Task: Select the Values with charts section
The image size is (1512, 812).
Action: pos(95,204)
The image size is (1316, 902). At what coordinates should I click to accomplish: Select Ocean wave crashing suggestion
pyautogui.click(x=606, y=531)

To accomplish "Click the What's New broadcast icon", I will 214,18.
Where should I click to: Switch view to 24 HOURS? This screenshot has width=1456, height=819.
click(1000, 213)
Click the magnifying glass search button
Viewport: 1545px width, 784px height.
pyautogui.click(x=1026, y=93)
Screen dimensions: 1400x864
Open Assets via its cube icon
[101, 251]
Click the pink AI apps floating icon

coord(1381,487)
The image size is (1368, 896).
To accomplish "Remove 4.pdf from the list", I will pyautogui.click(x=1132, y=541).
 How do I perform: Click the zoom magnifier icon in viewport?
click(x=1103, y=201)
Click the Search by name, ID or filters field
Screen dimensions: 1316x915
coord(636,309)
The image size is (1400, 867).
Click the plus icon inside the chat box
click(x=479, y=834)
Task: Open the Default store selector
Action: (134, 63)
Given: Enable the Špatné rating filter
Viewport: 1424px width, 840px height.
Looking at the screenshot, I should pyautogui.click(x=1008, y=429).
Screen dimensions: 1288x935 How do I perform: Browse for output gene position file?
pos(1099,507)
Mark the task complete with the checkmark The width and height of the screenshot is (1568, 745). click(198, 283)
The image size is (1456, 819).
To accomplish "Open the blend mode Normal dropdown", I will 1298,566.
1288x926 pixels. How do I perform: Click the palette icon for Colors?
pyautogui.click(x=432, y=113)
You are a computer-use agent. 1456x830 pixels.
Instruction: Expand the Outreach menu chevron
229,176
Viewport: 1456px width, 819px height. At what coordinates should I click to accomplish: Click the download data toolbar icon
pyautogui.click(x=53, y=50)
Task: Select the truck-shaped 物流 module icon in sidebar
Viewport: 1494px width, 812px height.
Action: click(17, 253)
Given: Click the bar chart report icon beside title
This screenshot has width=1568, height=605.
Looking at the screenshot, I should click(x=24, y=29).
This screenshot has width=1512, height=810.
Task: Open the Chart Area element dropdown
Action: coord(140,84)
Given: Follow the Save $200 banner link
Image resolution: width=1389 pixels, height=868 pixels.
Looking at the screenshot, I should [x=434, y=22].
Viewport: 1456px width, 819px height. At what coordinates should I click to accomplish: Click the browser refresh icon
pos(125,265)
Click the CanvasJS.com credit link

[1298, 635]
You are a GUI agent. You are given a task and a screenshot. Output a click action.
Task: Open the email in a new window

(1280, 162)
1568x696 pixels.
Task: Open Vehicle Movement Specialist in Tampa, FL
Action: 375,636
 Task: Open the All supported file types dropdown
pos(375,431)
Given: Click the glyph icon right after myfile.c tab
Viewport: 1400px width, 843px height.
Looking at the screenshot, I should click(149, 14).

● TASK TO CARRY OUT
The data above must be reproduced in full, exactly as given.

● SOLUTION BELOW
Task: Select the Values with charts section
The image size is (1512, 812).
Action: pos(95,204)
The image size is (1316, 902). At what coordinates should I click to accomplish: Select Ocean wave crashing suggestion
pyautogui.click(x=606, y=531)

To accomplish "Click the What's New broadcast icon", I will 214,18.
Where should I click to: Switch view to 24 HOURS? This screenshot has width=1456, height=819.
click(1000, 213)
Click the magnifying glass search button
Viewport: 1545px width, 784px height.
pyautogui.click(x=1026, y=93)
Screen dimensions: 1400x864
Open Assets via its cube icon
[101, 251]
Click the pink AI apps floating icon

coord(1381,487)
The image size is (1368, 896).
To accomplish "Remove 4.pdf from the list", I will pyautogui.click(x=1132, y=541).
 How do I perform: Click the zoom magnifier icon in viewport?
click(x=1103, y=201)
Click the Search by name, ID or filters field
Screen dimensions: 1316x915
coord(636,309)
The image size is (1400, 867).
Click the plus icon inside the chat box
click(x=479, y=834)
Task: Open the Default store selector
Action: (134, 63)
Given: Enable the Špatné rating filter
Viewport: 1424px width, 840px height.
Looking at the screenshot, I should pyautogui.click(x=1008, y=429).
Screen dimensions: 1288x935 How do I perform: Browse for output gene position file?
pos(1099,507)
Mark the task complete with the checkmark The width and height of the screenshot is (1568, 745). click(198, 283)
The image size is (1456, 819).
To accomplish "Open the blend mode Normal dropdown", I will 1298,566.
1288x926 pixels. How do I perform: Click the palette icon for Colors?
pyautogui.click(x=432, y=113)
You are a computer-use agent. 1456x830 pixels.
Instruction: Expand the Outreach menu chevron
229,176
Viewport: 1456px width, 819px height. At what coordinates should I click to accomplish: Click the download data toolbar icon
pyautogui.click(x=53, y=50)
Task: Select the truck-shaped 物流 module icon in sidebar
Viewport: 1494px width, 812px height.
Action: click(17, 253)
Given: Click the bar chart report icon beside title
This screenshot has width=1568, height=605.
Looking at the screenshot, I should click(x=24, y=29).
This screenshot has width=1512, height=810.
Task: Open the Chart Area element dropdown
Action: coord(140,84)
Given: Follow the Save $200 banner link
Image resolution: width=1389 pixels, height=868 pixels.
Looking at the screenshot, I should [x=434, y=22].
Viewport: 1456px width, 819px height. At what coordinates should I click to accomplish: Click the browser refresh icon
pos(125,265)
Click the CanvasJS.com credit link

[1298, 635]
You are a GUI agent. You are given a task and a screenshot. Output a click action.
Task: Open the email in a new window

(1280, 162)
1568x696 pixels.
Task: Open Vehicle Movement Specialist in Tampa, FL
Action: 375,636
 Task: Open the All supported file types dropdown
pos(375,431)
Given: Click the glyph icon right after myfile.c tab
Viewport: 1400px width, 843px height.
Looking at the screenshot, I should click(149, 14).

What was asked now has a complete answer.